Task set →
- 1) Answer these from the text on calcium signaling in sperm and eggs:
(a) In hamsters, which protein was earlier reported to bring Ca2+ influx into oocytes?
(b) Through which receptors is the release of [Ca2+]i by PLCζ mediated?
(c) How does the text describe current understanding of Ca2+ signaling in spermatozoa at the molecular level?
- 2) In the text on calcium signaling in sperm and eggs, rewrite the part from "4. Future Prospects" up to and including "and fertility optimization.", changing each "spermatozoa" to "sperm cells".

Page excerpt →
═══
It has been reported previously [83] that the spermatozoa introduce Ca2+ influx into oocytes by a specific protein called oscillogen in hamsters. Recent studies have shown that phospholipase C zeta (PLCζ), a novel sperm-specific agent, is responsible for induction of Ca2+ oscillation in eggs after sperm-egg membrane fusion [87–89]. According to this mechanism, the sperm protein PLCζ causes the release of [Ca2+]i in eggs and is mediated via inositol 1,4,5-trisphosphate (InsP3) receptors (hypothetical depiction in Figure 5). Even when the InsP3 or its derivatives are injected into unfertilized, mature eggs, oscillation occurs due to the unique feedback properties of the InsP3 receptors in mouse eggs [90]. However, it is still unknown whether there are any other factors/proteins available in spermatozoa that also have similar effects. We illustrated the relevant signaling and metabolic pathways by using sperm proteins to facilitate the understanding of the mechanisms behind Ca2+ mediated activation of oocytes (Figure 6).
4. Future Prospects
The maturational events of mammalian spermatozoa are strictly regulated through the well-coordinated Ca2+ influx. It is the central regulator of many key activities in spermatozoa, all of which are necessary for fertilization. However, our current understanding at the molecular level concerning Ca2+ signaling in the spermatozoa is insufficient. Therefore, a better understanding of such an event can provide a more complete comprehension of Ca2+ regulated sperm functions and fertility optimization.
═══
Source information →
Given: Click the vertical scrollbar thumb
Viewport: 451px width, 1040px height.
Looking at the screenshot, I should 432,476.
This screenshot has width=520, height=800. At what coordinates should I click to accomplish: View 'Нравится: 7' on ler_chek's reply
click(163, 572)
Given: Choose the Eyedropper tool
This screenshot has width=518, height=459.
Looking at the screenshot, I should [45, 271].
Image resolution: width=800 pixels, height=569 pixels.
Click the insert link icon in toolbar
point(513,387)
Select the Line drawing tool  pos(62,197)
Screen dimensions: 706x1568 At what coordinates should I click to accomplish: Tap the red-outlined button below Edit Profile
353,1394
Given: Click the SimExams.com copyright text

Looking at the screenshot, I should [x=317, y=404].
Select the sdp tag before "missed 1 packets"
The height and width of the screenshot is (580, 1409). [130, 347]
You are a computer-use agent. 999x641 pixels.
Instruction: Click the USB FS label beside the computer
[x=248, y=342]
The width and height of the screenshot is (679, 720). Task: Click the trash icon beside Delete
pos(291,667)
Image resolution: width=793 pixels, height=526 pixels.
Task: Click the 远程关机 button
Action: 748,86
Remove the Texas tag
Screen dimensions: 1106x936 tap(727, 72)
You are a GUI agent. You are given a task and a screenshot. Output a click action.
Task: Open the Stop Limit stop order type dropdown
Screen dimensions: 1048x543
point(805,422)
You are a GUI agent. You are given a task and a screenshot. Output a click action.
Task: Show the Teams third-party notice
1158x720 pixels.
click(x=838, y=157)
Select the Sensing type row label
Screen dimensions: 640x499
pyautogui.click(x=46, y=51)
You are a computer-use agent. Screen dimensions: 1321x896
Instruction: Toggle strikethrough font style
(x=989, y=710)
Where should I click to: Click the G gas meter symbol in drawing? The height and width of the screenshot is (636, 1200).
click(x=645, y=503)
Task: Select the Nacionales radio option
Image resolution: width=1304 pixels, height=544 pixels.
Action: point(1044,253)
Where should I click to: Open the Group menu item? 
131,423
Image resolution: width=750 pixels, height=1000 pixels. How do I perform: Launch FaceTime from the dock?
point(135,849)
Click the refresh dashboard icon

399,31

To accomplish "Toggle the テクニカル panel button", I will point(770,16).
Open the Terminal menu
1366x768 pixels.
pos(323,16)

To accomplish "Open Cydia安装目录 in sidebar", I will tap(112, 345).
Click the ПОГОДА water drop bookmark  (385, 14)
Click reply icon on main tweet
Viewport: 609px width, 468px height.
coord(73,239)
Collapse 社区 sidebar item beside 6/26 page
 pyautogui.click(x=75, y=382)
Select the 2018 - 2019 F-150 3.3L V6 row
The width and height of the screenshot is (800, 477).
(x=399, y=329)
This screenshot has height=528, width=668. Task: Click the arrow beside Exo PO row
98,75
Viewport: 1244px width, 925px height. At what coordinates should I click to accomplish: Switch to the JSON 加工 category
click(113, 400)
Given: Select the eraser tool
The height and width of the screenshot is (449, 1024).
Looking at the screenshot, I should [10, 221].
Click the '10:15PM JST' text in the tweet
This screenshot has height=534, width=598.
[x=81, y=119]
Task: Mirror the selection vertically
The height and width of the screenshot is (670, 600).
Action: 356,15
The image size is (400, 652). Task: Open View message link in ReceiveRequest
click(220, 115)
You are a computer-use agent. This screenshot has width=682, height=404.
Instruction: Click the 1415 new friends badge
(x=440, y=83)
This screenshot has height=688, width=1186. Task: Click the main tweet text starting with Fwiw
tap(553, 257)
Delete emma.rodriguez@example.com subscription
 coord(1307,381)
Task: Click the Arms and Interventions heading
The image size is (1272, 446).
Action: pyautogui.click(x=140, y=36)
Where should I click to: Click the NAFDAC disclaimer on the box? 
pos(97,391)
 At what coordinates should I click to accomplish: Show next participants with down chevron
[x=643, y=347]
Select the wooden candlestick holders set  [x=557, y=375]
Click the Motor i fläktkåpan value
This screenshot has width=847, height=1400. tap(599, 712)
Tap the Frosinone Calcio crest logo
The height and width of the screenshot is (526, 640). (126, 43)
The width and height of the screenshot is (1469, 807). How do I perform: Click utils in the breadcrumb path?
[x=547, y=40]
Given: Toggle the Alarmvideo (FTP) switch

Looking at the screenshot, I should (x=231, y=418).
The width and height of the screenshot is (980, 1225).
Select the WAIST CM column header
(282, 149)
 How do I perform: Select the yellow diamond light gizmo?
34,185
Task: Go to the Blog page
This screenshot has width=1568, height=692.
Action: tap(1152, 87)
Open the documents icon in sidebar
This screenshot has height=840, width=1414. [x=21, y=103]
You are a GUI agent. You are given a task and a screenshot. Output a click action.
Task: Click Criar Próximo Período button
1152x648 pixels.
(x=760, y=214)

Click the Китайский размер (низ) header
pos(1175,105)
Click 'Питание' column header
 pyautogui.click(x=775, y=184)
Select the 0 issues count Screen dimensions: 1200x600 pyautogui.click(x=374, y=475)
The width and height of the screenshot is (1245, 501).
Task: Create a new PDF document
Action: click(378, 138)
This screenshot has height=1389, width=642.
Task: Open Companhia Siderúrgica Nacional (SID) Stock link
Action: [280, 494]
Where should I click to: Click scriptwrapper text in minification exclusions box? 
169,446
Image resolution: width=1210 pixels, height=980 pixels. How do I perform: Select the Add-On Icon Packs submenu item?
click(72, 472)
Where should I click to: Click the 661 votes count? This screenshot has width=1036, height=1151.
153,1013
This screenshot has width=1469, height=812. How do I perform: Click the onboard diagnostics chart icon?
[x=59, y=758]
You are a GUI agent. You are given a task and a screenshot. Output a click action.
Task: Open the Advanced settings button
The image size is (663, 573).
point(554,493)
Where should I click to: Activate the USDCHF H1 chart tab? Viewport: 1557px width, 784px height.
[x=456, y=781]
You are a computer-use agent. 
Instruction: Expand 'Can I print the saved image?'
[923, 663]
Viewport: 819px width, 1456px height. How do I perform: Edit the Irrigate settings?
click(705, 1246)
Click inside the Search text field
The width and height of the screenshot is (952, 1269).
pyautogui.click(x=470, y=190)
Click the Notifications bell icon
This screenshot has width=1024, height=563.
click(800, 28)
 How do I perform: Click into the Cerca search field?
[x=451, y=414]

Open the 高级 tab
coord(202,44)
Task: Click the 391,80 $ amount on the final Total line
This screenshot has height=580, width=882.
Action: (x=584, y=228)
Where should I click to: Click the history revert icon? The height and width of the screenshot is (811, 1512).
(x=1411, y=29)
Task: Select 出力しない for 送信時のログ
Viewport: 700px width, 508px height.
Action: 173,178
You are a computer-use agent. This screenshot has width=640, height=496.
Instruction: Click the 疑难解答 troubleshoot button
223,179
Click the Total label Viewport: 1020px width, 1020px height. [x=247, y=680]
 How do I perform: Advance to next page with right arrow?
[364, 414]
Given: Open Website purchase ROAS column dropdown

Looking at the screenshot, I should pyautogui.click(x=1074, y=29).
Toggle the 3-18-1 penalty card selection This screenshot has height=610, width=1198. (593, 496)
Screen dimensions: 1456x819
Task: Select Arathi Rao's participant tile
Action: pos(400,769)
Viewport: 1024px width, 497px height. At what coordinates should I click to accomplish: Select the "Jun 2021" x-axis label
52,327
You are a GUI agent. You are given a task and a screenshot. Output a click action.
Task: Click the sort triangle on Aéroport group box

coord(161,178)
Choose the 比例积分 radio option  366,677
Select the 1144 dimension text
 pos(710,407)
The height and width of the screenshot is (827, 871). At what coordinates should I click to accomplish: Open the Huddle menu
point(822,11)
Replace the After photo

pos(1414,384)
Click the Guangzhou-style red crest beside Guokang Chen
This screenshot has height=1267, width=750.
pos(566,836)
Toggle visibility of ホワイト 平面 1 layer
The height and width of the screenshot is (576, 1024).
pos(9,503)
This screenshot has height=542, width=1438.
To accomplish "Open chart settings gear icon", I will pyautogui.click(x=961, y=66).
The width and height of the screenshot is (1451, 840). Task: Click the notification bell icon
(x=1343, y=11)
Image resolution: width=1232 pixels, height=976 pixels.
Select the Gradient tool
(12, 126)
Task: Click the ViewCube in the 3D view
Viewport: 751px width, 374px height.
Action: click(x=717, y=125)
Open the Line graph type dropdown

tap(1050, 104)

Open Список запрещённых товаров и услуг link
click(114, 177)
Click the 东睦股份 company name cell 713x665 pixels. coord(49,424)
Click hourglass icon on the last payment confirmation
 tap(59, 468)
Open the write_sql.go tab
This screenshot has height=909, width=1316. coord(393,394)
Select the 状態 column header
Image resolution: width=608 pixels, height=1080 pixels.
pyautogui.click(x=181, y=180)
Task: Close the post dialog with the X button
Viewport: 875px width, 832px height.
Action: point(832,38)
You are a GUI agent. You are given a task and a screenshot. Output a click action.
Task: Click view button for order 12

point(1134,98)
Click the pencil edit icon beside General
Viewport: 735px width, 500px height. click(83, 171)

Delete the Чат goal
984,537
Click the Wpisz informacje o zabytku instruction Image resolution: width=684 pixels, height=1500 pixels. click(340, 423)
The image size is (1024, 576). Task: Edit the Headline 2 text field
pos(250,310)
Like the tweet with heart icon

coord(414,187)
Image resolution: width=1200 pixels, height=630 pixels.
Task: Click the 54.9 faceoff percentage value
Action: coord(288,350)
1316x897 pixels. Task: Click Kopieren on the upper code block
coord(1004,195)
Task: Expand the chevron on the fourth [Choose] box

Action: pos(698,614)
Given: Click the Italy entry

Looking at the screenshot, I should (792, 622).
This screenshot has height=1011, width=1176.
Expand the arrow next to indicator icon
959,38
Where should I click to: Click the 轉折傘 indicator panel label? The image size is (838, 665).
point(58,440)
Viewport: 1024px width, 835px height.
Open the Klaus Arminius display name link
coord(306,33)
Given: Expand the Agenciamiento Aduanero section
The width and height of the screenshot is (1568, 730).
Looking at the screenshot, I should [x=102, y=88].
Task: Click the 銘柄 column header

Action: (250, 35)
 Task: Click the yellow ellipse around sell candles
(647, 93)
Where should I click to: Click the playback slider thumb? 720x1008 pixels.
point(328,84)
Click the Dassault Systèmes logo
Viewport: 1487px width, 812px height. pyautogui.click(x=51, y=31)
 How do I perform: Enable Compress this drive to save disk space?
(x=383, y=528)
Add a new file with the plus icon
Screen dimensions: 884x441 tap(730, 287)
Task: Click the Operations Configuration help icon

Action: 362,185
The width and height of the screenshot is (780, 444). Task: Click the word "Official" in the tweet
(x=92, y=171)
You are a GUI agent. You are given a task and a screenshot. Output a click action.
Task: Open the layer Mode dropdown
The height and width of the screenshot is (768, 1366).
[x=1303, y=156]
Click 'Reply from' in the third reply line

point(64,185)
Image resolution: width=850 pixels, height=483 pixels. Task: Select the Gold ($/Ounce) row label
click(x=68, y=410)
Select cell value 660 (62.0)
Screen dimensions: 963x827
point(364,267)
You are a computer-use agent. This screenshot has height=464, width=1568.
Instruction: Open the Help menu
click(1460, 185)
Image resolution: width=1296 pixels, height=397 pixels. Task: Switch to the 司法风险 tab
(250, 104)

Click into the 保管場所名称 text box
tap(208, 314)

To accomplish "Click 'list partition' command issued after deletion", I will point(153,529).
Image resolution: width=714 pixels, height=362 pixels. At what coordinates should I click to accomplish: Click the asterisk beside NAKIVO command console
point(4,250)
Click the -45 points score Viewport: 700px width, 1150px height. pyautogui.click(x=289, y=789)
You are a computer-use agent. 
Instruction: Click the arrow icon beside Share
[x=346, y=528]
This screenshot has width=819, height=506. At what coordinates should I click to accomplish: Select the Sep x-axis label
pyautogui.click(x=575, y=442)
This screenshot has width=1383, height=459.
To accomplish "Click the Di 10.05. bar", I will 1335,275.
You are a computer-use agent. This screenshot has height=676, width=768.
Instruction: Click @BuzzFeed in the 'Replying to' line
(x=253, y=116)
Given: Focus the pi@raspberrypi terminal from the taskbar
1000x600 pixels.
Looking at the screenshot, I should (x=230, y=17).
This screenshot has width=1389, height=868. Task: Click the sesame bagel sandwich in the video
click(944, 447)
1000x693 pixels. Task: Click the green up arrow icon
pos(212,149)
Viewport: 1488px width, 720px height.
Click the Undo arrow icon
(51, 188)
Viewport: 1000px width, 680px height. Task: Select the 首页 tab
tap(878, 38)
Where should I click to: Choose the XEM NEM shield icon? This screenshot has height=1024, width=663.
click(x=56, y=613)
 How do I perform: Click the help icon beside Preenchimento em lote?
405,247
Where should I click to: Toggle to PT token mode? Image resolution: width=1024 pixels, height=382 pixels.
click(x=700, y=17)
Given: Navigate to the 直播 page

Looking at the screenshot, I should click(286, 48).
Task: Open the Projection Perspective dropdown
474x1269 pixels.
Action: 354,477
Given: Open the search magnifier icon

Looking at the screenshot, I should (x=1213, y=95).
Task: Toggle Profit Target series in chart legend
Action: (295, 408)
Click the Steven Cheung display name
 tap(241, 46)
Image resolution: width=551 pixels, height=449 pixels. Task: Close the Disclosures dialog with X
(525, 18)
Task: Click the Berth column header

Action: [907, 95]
═══
Solutions per task →
- 1)
(a) Oscillogen.
(b) Inositol 1,4,5-trisphosphate (InsP3) receptors.
(c) Insufficient.

- 2)
4. Future Prospects
The maturational events of mammalian sperm cells are strictly regulated through the well-coordinated Ca2+ influx. It is the central regulator of many key activities in sperm cells, all of which are necessary for fertilization. However, our current understanding at the molecular level concerning Ca2+ signaling in the sperm cells is insufficient. Therefore, a better understanding of such an event can provide a more complete comprehension of Ca2+ regulated sperm functions and fertility optimization.